Sergey Romanovsky foto Studio Amati BAcciardi

L’ingrato ruolo della rivale Zomira è sostenuto da Vicoria Yarovaya. Voce rotonda e d’impasto scuro, agilità sicure ed un notevole temperamento fanno di lei un’interprete perfetta del ruolo. Con lei il duetto con Zoraide nel primo atto ha costituito uno dei punti più alti della serata.

Accanto a questo quartetto di artisti di altissimo livello ci ha piacevolmente impressionato la prova di Xabier Anduaga, parte spesso doppia di Ricciardo è chiamato infatti a ripetere o “doppiare” le frasi del protagonista. Xabier con voce solida e dal timbro particolarmente lucente ha sbalzato il ruolo di Ernesto nel migliore dei modi ritagliandosi una fetta di meritate ovazioni al termine dello spettacolo.

Pretty Yende Foto Studio Amati Bacciardi

Prova maiuscola anche per Nicola Ulivieri nel breve, ma deciso ed autorevole, ruolo di Ircano. Ottime poi le parti di fianco di Sofia Mchedlishvili (Fatima), Matiniana Antonie (Elmira) e Ruzil Gatin (Zamorre). Bella sorpresa ha rappresentato la prova del coro del Teatro Ventidio Basso istruiti benissimo da Giovanni Farina.
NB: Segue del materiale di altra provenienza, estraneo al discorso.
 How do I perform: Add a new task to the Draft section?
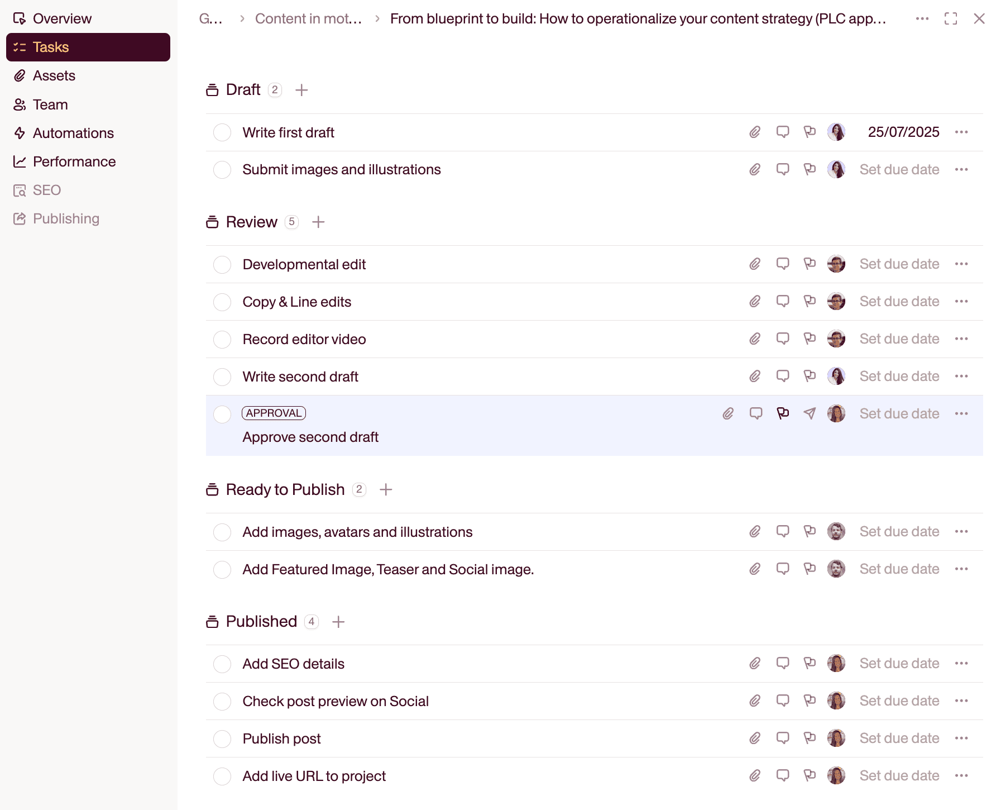301,89
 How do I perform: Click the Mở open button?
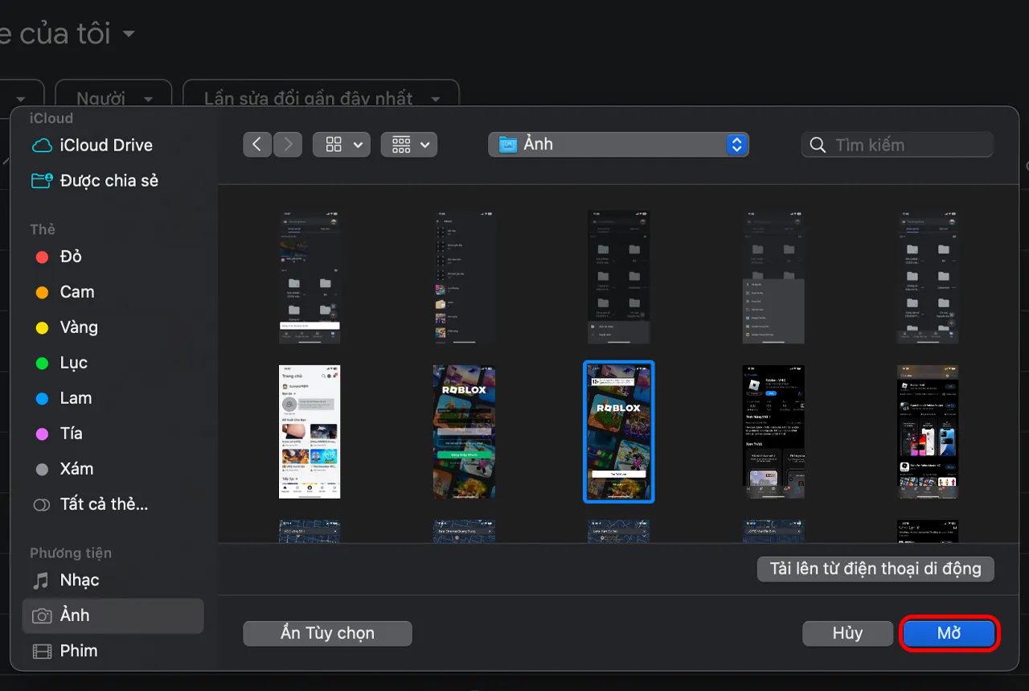tap(949, 633)
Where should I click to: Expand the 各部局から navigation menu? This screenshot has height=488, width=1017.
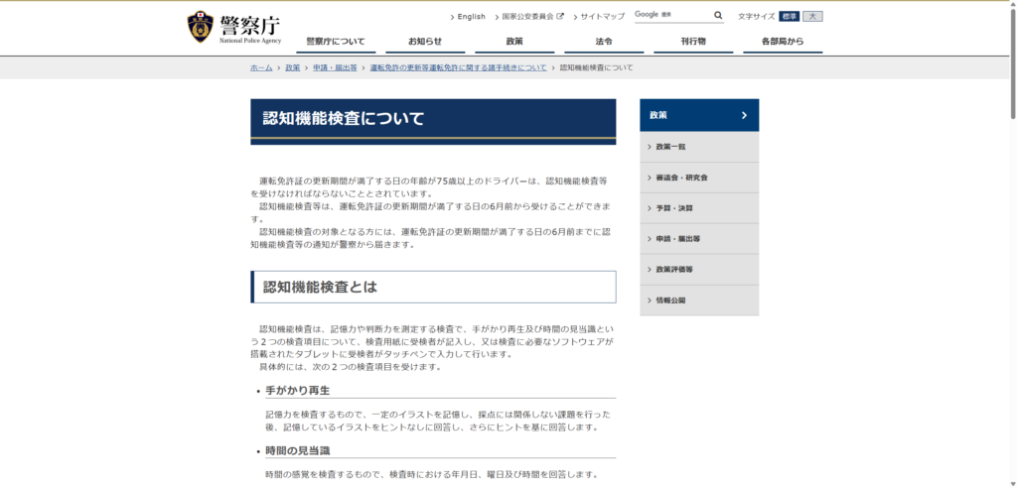click(782, 42)
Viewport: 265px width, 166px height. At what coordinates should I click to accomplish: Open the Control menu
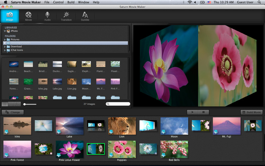click(x=58, y=2)
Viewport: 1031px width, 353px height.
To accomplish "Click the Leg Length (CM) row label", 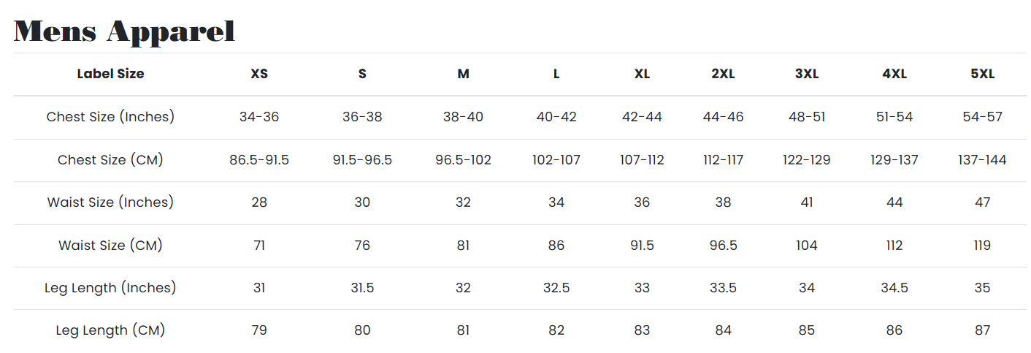I will 110,330.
A simile eccellenza musicale, purtroppo, non ha dato degna risposta la parte visiva. La regia didascalica ed inconsistente di Marshall Pynkovski, le tele dipinte di Gerard Guaci ed i costumi di Michael Gianfrancesco (di cui è meglio tacere) e le pedanti coreografie della Zingg “decorano” il testo rossiniano nel più puro stile “principesse Disney”… ma qui siamo al ROF e le cose si pretendono (giustamente) in modo diverso. Peccato a questo punto, non aver riproposto lo spettacolo di Ronconi.

Al termine tutti gli interpreti sono stati accolti con soddisfazione da un pubblico in delirio. Evviva la musica di Rossini, evviva la ricerca del Rossini Opera Festival che nel corso di questi decenni ha riportato alla luce simili capolavori!